“We Reading”, Bruno Dorella legge Buzzati: «Mi sembra sia un po’ trascurato oggi…»

Il musicista milanese, ravennate d’adozione, presenta la serata del festival a Savignano. «Mi porterò la chitarra…»

Bruno DorellaNon c’è ravennate, tra chi segue i percorsi della musica alternativa, che non conosca il profilo imponente e crinuto di Bruno Dorella. Polistrumentista classe ’73, milanese di nascita ma bizantino d’animo, Dorella si è imposto negli ultimi 20 anni all’attenzione della scena rock nazionale grazie ai suoi progetti eclettici. Cito in ordine sparso: Ronin, OvO, Bachi Da Pietra, GDG Modern Trio, Byzantium Experimental Orchestra – di cui ricordo, nel 2016, una formidabile interpretazione musicata dal vivo de L’inferno, il film muto del 1911 di Bertolini, de Liguoro e Padovan.

Colpisce dunque sapere che uno “sperimentale” come lui abbia scelto di leggere per il festival We Reading un narratore tutto sommato “tradizionale” come Dino Buzzati. Rigorosamente a ingresso libero, l’appuntamento, che rappresenta per Dorella un debutto assoluto nel mondo dei reading, è per il 15 maggio alle 21, nella Chiesa del Suffragio di Savignano sul Rubicone. Ne ho parlato con lui per avere qualche anticipazione.

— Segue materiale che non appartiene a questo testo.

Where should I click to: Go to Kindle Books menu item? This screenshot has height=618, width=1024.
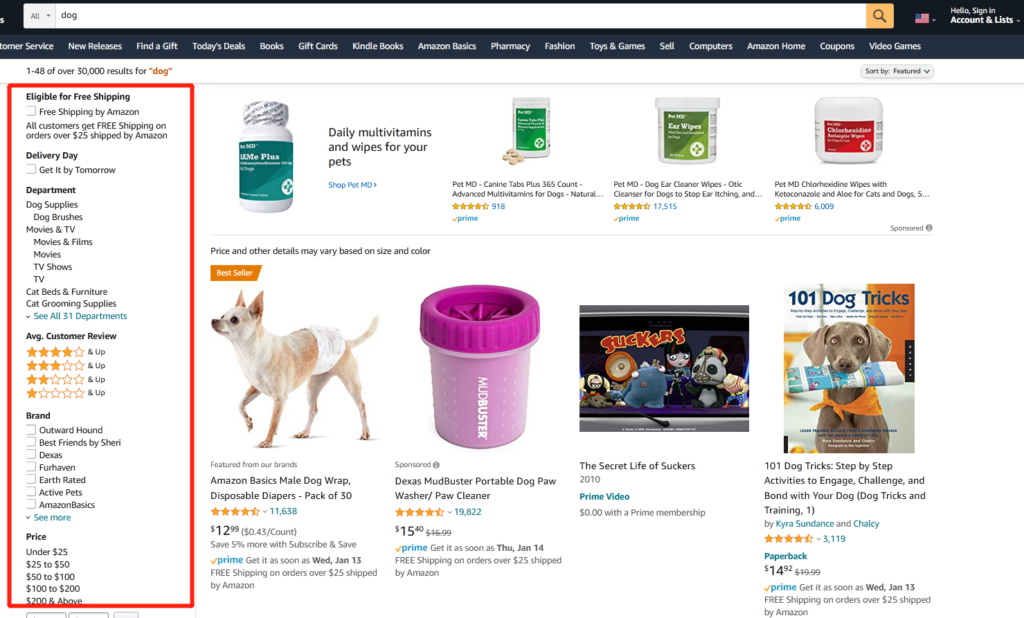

C’è una ragione profonda che la lega a Dino Buzzati?
«Ce ne sono diverse. Il primo libro che ho letto in modo adulto è stato Il deserto dei Tartari».
Quanti anni aveva?
«Ero in 5° elementare. L’insegnante della prima media ci aveva chiesto di leggere un libro durante l’estate e di parlarne al rientro in classe. Ne lessi svariati, e scrissi una specie di recensione – non sapevo nemmeno cosa fosse una recensione – proprio de Il deserto dei Tartari. A posteriori capisco che l’insegnante si sarebbe accontentata anche di un piccolo riassuntino. Ricordo che rimase molto stupita».
Cosa la colpì del romanzo?
«Quel libro cambiò il mio modo di leggere. Prima la lettura era per me paragonabile a un gioco emozionante, a un cartone animato. Con Il deserto dei Tartari capii che la lettura era diventata un’altra cosa, un’esperienza inspiegabile che mi coinvolse in un altro modo. Ho riletto il libro molte altre volte e lo amo ancora moltissimo».
Come si sentì alla prima lettura?
«Immagina un bambino di 5° elementare, con tutta la vita davanti, che legge un libro nel quale non succede niente. In qualche modo cominciai ad apprezzare l’introspezione psicologica e la scrittura “pura”, nella quale l’avventura è proprio la mancanza di avventura, è la scrittura stessa. Per la prima volta, mi trovai di fronte al fatto che tutti noi abbiamo un tempo determinato su questa terra. Un concetto strano per un bambino, ma fu la prima volta che ne ebbi consapevolezza: la vita ti può scappare. Quel vecchio che muore è stato un bambino come te, e la vita gli è scappata davanti».
Un’epifania piuttosto scioccante.
«Sì, ma la presi con grande leggerezza. Oggi la prendo meno alla leggera. Chiaramente non leggerò tutto il romanzo, ma solo un piccolo estratto. Poi mi concentrerò su altri racconti, tratti dal libro L’uccisione del drago, un’edizione scolastica pensata per ragazzi. Non so bene come, ma mi è rimasta in casa dalla biblioteca della scuola… Adesso è assolutamente distrutta: il libro inizia a pagina 117. Mi sembrava giusto portare questa edizione, da dove è nato tutto. C’è poi un’altra ragione di questa scelta: mi sembra che Dino Buzzati sia un po’ trascurato oggi, lontano da ogni tendenza».
È la prima volta che fa una lettura pubblica?
«La prima – e forse resterà un unicum. Non mi passava neanche per la testa di leggere davanti ad altre persone: come puoi notare ho la erre moscia. Continuo a non spiegarmi perché me l’abbiano chiesto. Sono la negazione di un lettore pubblico».
Ai ragazzi di We Reading piace l’insolito. Ci sarà un accompagnamento musicale?
«Penso di sì. Inizialmente avevo annunciato un reading per voce e mixer; in realtà, come sto provando proprio adesso, credo mi porterò dietro la chitarra, che mi consente di intervallare meglio i momenti di lettura a quelli musicali».